For instance, the JFCCT represents 28 Thai-Foreign Chambers gathering 8,000 companies and the EABC represents 16 European trade organizations and currently features 9 working groups. To double this action, the FTCC's Franco-Thai relations committees regularly organizes high level meetings with Thai and French Officials (Board of Investment, Ministers, etc.) to voice the position of its Members.

== Business Support ==

=== Business Support to French companies (FR) ===
FTCC's Business Support department, in coordination with its wide network of partners in Thailand and in France, provides assistance to French companies in every step of their commercial development in Thailand:
- Market information and practical business advice (e.g. setting up a company in Thailand)
- Advice on imports & exports: updated lists of French and Thai importers and exporters, Customs regulations, etc.
- Potential partners targeting (sales or sourcing) for prospecting French companies
- Trade missions (individual or collective) / business appointments arrangement
- Product/offer testing, commercial representation, participation to local trade fairs, adaptation of communication material to local context
- Domiciliation services (P.O. box and mail service, office space, ...)
- Business Center (workstation, conference room, language interpretation/ translation ...)

=== HR Support ===
The FTCC in conjunction with the French Ministry of Foreign Affairs, offers a HR Support service. The FTCC assists French nationals in their job search through specific workshops, promotes French trainees for internships in Thailand, provides information on the local labor market and promotes job vacancies on the FTCC website. FTCC also provides HR related information, organizes workshops, and animates a dynamic HR Club for professionals wishing to debate on HR issues.
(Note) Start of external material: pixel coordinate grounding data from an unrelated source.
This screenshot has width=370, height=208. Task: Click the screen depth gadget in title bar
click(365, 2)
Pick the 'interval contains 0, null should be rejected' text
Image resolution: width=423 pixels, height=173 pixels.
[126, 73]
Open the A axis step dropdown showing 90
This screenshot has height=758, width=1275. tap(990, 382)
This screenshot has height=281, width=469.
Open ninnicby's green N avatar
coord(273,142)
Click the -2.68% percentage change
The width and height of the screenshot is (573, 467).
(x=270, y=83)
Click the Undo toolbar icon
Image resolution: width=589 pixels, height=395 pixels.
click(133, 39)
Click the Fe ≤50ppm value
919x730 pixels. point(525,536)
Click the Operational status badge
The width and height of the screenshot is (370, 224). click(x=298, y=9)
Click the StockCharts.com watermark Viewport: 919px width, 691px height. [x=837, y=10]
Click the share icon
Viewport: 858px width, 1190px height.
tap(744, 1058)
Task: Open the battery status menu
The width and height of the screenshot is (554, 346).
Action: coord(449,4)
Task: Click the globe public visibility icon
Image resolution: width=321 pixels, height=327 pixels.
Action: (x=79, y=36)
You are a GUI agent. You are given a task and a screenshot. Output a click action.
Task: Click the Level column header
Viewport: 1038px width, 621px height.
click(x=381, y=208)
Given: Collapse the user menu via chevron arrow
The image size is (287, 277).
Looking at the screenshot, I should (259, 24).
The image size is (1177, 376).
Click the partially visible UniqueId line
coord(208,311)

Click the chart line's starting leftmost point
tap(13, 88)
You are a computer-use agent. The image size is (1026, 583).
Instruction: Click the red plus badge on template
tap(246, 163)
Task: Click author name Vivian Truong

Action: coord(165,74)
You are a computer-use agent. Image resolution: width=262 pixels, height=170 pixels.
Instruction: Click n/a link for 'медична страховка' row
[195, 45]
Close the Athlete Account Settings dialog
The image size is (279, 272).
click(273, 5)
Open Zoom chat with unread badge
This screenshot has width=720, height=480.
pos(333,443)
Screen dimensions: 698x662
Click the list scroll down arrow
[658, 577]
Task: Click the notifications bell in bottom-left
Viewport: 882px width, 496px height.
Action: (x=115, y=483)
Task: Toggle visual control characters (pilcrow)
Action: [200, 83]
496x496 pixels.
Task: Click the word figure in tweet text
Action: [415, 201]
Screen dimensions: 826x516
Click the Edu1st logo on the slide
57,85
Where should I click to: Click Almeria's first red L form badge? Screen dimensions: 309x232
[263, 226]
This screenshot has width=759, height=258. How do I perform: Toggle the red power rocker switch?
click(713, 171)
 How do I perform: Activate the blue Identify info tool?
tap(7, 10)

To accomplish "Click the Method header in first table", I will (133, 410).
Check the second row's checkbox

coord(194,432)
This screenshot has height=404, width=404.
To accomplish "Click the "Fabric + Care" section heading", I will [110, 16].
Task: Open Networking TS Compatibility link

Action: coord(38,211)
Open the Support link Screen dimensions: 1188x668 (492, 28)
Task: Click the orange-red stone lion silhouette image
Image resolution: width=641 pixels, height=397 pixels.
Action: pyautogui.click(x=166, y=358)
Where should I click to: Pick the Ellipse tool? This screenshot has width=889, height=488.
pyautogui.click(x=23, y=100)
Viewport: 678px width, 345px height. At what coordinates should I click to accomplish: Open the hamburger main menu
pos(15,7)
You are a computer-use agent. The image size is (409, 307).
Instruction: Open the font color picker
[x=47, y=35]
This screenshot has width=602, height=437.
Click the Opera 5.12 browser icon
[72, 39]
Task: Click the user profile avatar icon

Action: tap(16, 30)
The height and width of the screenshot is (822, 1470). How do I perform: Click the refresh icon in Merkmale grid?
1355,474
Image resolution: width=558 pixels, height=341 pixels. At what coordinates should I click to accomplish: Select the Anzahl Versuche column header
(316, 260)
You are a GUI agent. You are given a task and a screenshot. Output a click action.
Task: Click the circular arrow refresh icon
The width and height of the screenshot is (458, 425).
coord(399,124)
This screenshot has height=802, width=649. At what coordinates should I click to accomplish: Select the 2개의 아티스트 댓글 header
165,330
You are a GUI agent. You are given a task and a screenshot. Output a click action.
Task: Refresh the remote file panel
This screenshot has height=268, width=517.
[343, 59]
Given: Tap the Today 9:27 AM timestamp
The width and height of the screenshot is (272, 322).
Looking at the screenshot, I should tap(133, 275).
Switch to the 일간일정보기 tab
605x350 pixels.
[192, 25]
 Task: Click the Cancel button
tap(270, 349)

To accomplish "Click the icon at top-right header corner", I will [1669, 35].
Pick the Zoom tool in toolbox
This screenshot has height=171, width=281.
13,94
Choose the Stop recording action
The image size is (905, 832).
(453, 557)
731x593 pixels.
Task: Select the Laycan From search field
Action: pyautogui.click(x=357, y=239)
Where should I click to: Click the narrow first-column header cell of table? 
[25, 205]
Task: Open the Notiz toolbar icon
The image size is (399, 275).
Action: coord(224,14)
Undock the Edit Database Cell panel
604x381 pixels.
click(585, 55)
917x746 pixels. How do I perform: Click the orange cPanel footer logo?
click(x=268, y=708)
=== Business Support to Thai companies (TH) ===
The FTCC Business Support (TH) department aims at helping Thai companies to develop business with France, in collaboration with French partners. This includes providing information (standards, regulations, distribution channels) to Thai companies aiming at developing exports or setting up company in France. The FTCC also provides assistance in organizing individual or collective trade mission, arranging programs of meetings in France, and organizing business study tours.

=== EU-funded Project ===
After the success of SCRIPT, the EU-funded project to certify Thai organic silk and Thai natural spa products and services, the FTCC has engaged in the new project called "Policy Dialogues Support Facility (PDSF)" to further advance Thailand's cooperation with the EU towards achievement of sustainable economic and social development goals and global integration.

The PDSF, started on 15 August 2013, will end on 15 February 2017. It is implemented by a consortium composed of GOPA Consultants, Development Solutions, Sustainable Development Association and the Franco-Thai Chamber of Commerce. The program of €3.75 million (THB 150 million) will provide support for activities of mutual benefit to Thailand and the European Union in areas such as trade and investment, higher education, science and technology, environment, climate change, and good governance.

=== Promosalons ===
The FTCC promotes more than 10 fairs every year, in France and Asia, covering sectors ranging from food, fashion, home decoration, to heavy industries like composite material and environment. Promosalons – an agency promoting French trade fairs across the world – has provided its services to an ever-growing number of 2,000 Thai visitors and exhibitors per year.